The processor may further include a previous instruction length holding unit that stores and holds a previous instruction length decoded in a previous instruction decode cycle (an instruction fetched in a fetch cycle). The instruction length is used as the instruction length for branch determination for determining whether a branch is taken. By providing the previous instruction length holding unit and using it as the instruction length for branch determination, trace data processing can be applied to a processor of a variable length instruction.

In the above processor, the branch determination processing unit may include an instruction address that is out of the instruction cache when the difference between the current PC value and the previous PC value exceeds the instruction cache size.
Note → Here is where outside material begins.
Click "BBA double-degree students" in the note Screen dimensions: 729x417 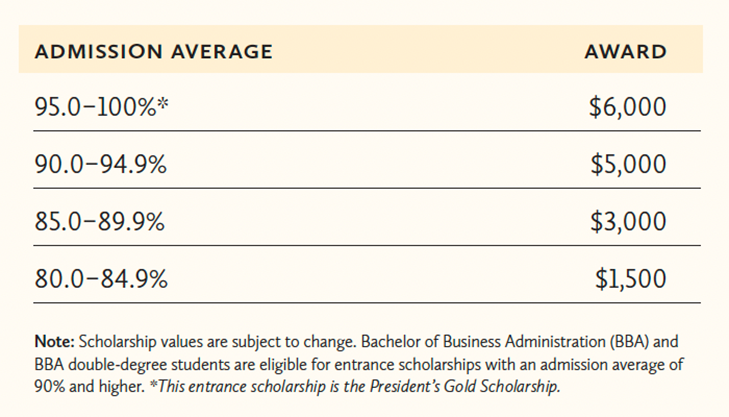pos(122,365)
And a cache use monitoring unit that generates a trigger signal for collecting trace data. By providing the cache use monitoring unit and determining whether or not the difference between the current PC value and the previous PC value is equal to or larger than the instruction cache size, it is possible to catch a branch that is wasting the cache and causing a waste. The prospect of the place where the performance of the executed program is improved can be set. Further, by performing the statistical processing, the effective utilization rate of the instruction cache can be measured.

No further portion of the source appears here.